The disproportionality is even more pronounced when the Riksbank asset purchase program is taken into account. One possibility verified by the concerns voiced by Norges Bank’s Governor Øystein Olsen, may have to do with the slowdown in Norway’s economy driving energy sectori. “...Developments in the Norwegian economy have been weaker than foreseen and unemployment is expected to edge up...” Importantly, Governor Olsen made a point of noting that “...The krone depreciation has pushed up consumer price inflation. There are prospects that wage growth will be lower in 2016 than in 2015...” Norway is one of the few nations in Europe experiencing inflation. Unfortunately, as the Norges Bank Governor alluded to, an expected consequence of declining wages is declining spending. The potential for recession seems to be increasing as long as Norway’s energy sector remains depressed.
The combination of declining wage growth does give Norges Bank the leverage to lower further in spite of an already depreciated Krone. Governor Olsen outlined the risks versus the necessity of lowering interest rates toward the zero bound; a condition his regional neighboring central banks have been contending with for at least the past year. “...Lower interest rates could increase financial system vulnerabilities. As the key policy rate approaches a lower bound, the uncertainty surrounding the effects of monetary policy increases. This now suggests proceeding with greater caution in interest rate setting...” Governor Olsen has not ruled out negative rates, if considered necessary: “...Should the Norwegian economy be exposed to new major shocks, the Executive Board will, however, not exclude the possibility that the key policy rate may turn negative...”
It’s interesting to note the economic contrast made by neighboring Riksbank Governor Stefan Ingves particularly with regards to Sweden’s economyi. From the 27 October meeting, Riksbank noted that “...Economic activity in Sweden is strengthening and inflation is showing a clear upward trend...” Riksbank made clear its concerns over global central bank policies, in particular, “... inflation abroad is deemed to be slightly lower and many central banks are expected to pursue an expansionary monetary policy for a longer time. International interest rates are therefore expected to remain very low. Swedish monetary policy needs to take this into consideration. Otherwise the krona risks strengthening earlier and more rapidly than forecast, which would lead to a slower increase in the prices of imported goods and services and lower demand for Swedish exports...” This didn’t necessarily mean Norway, not by far. Norway still has a positive benchmark rate, whereas Sweden is already well negative. The main concern for the Swedish economy is with its dominate trading partner, the Eurozone. Riksbank seemed to have reversed its strengthening against the Euro for the first 6 weeks of 2016, however, the trend reversed almost immediately after Riksbank took further action and was trending towards its 52 week best against the Euro before the trend was broken.
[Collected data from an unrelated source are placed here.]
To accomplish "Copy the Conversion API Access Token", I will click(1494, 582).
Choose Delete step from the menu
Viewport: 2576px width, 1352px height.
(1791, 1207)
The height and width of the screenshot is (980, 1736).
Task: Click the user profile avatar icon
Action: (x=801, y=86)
The Norwegian Krone has been steadily weakening against its major trade partner Eurozone and this makes sense. Norway exports petroleum almost entirely to Europe and it accounts for nearly 65% of total Norwegian exports: crude, semi-refined, and fully refined and petroleum gases. The combination of collapsed oil prices, too much ongoing global production and lower demand is heavily weighing on the Norwegian economy. Further, markets have been alarmed by Norges Banks’ liquidation of sovereign held assetsi. To be sure, the Norges Bank fund was designed with that purpose in mind: to support the economy in lean times. However, include the reduction of the key rate by 25 basis points plus clear statements on future actions and FX markets interpret it all as a devaluation of the Krone.
Conversely, Sweden’s economy is doing relatively well. Sweden’s major exports are better diversified and include mostly machinery, electrical-mechanical equipment, transportation equipment, metals, chemicals, wood and a variety of products. Further, Sweden’s major export partners include the relatively strong economies of Germany, UK and the United States, followed by the Nordic countries and then the EU in general.
Also, it’s not unreasonable to conclude that the combined effect of the Swedish asset purchase program plus the ECB asset purchase program is creating demand and decreasing market liquidity for high quality Swedish sovereigns. So demand is not as much for yield as it may be for capital appreciation or a stable asset to further leverage; hence demand for the Krona.
The Riksbank statement makes it clear that it recognizes the underlying strength of the Krona and no doubt will take measured steps to correct it. However, this will be difficult as the ECB continues with QE and capital outflows from Norway weaken the Krone.
Hence, it’s not unreasonable to expect the Norwegian Krone to continue weakening versus the Swedish Krona, with perhaps a few interruptions along the way.